- Occupations: stand-up comic, editor, publisher, entrepreneur
- Notable work: Lie There and Lose Weight: How I Lost 100 Pounds by Doing Next to Nothing (2018)

= John J. Ordover =

American businessman and writer

John J. Ordover is an American stand-up comic, founder and chief executive officer of JJO Marketing, and a digital art gallery owner. He is best known for being an editor at Pocket Books from 1992 to 2003, overseeing the Star Trek franchise licensed novels, and from 2003 to 2005 being editor-in-chief of Phobos Books. In 2018 he released the book Lie There and Lose Weight: How I Lost 100 Pounds by Doing Next to Nothing from Wilder Publications.

== Literary work ==
=== Star Trek: New Frontier ===
Ordover is the co-creator of such spin-off series as Star Trek: New Frontier (with writer Peter David), Star Trek: Starfleet Corps of Engineers and Star Trek: I.K.S. Gorkon (both with Keith R.A. DeCandido), Star Trek: Stargazer (with Michael Jan Friedman), and Star Trek: Challenger (with Diane Carey).

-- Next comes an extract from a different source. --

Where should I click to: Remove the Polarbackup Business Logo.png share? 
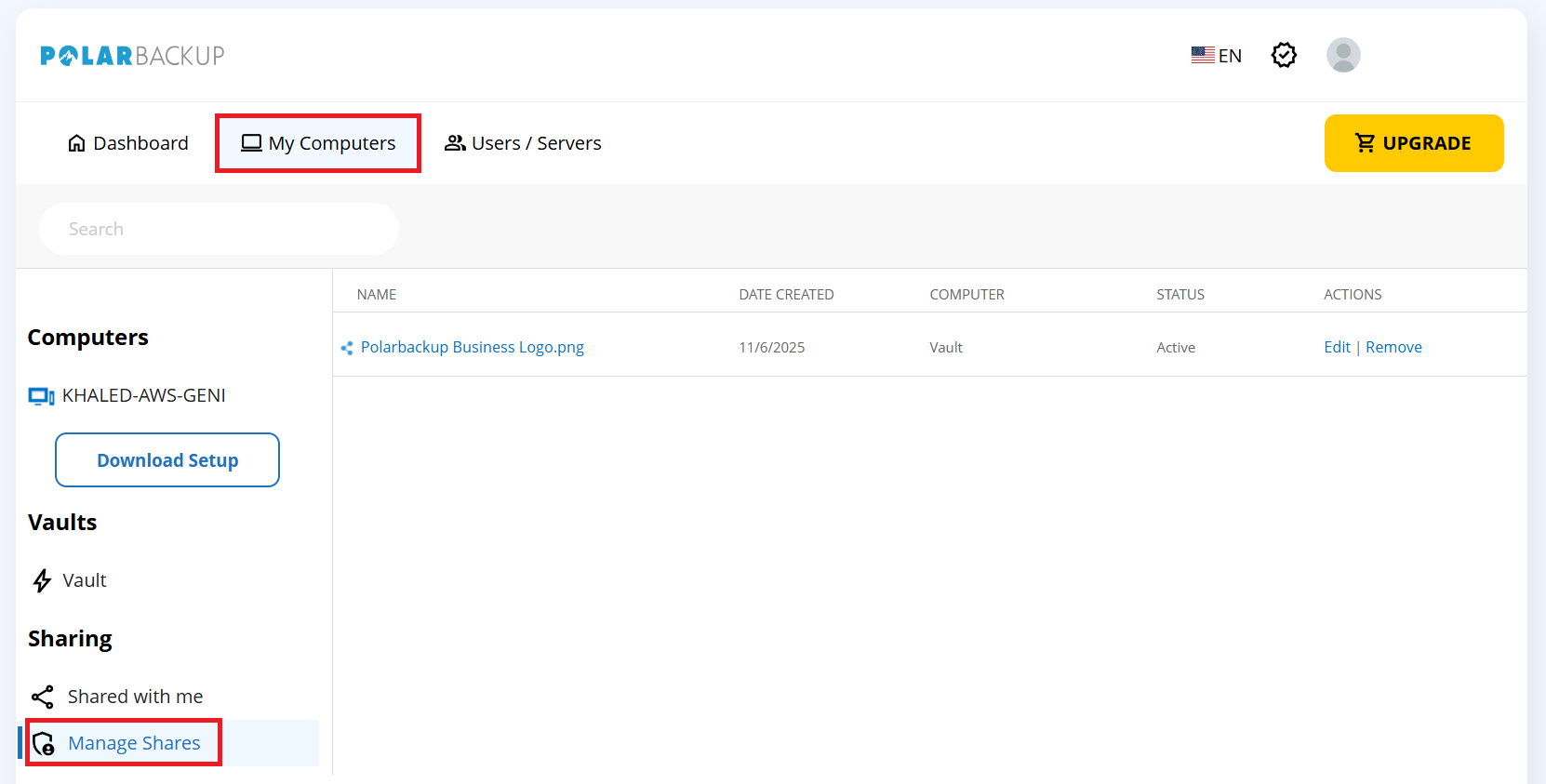pos(1393,347)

According to Peter David, the basic concept for New Frontier was Ordover's, as was the notion of using several already existing characters, with David having fleshed out the concept and created the original characters.

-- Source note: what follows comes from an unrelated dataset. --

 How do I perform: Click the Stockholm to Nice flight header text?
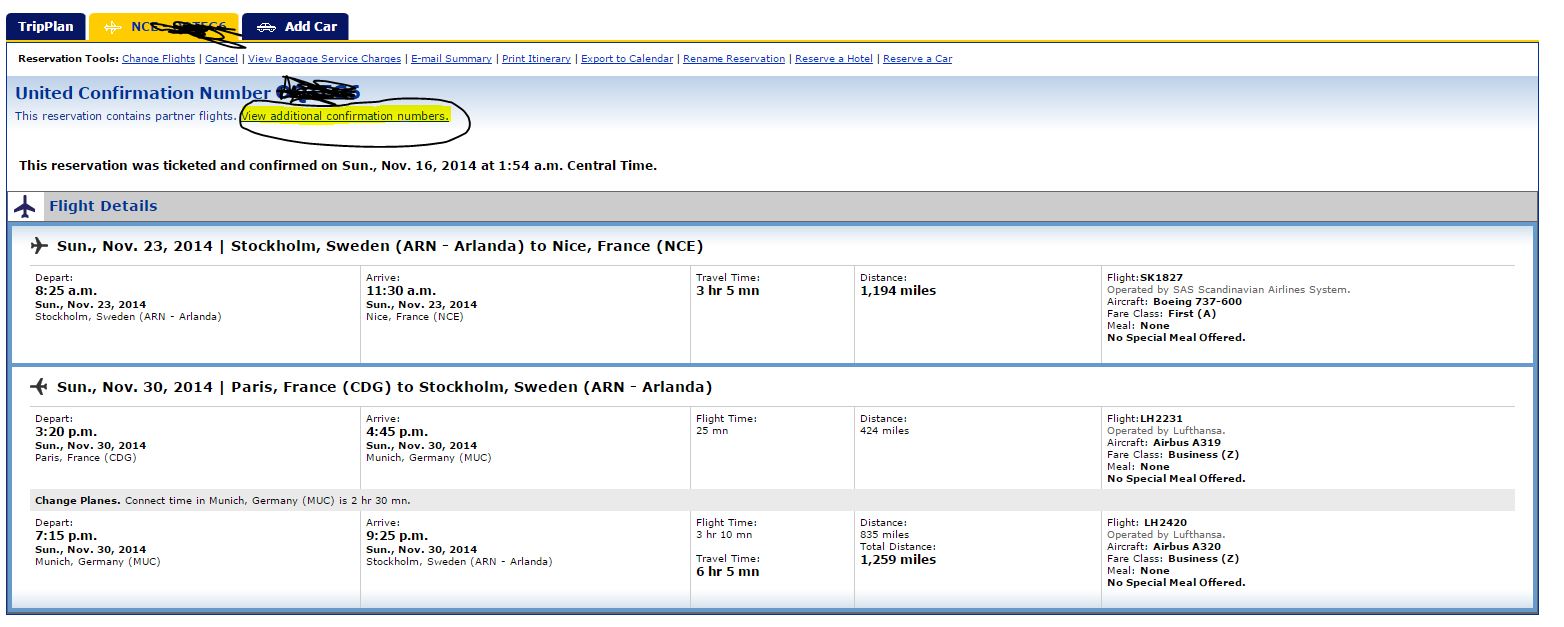[x=380, y=246]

=== Star Trek: Deep Space Nine ===
Ordover and David Mack wrote the Star Trek: Deep Space Nine episodes "Starship Down". Both have story credits on "It's Only a Paper Moon", which was written as a teleplay by Ronald D. Moore.

=== Baconthology ===
Ordover edited BACONTHOLOGY: The Sweet and Savory Science Fiction Anthology featuring "baconized" stories by bestselling award-winning authors donating work supporting Ordover's charity work.

== Charity work ==
Ordover produces bacon themed charity events benefiting autistic children at his gallery.

=== Bacon-Palooza ===
Bacon-Palooza was held October 15–17, 2010.

=== Bacon-Palooza II ===
Bacon-Palooza II was held March 1–3, 2013. BACONTHOLOGY: The Sweet and Savory Science Fiction Anthology was the official event program book.

== Personal life ==
Ordover is also an active nudist, the founder of Clothing Optional Dinners, a dining club in New York City for nudists. On July 11, 2007, Ordover launched a nude dinner cruise from Sheepshead Bay, New York.

Ordover created a web site in September 2007 as a hoax to bring attention to the discrepancy between age of consent laws and marriage law.

== Novellas ==
- Identity Crisis (2005). Part of the Starfleet Corps of Engineers series.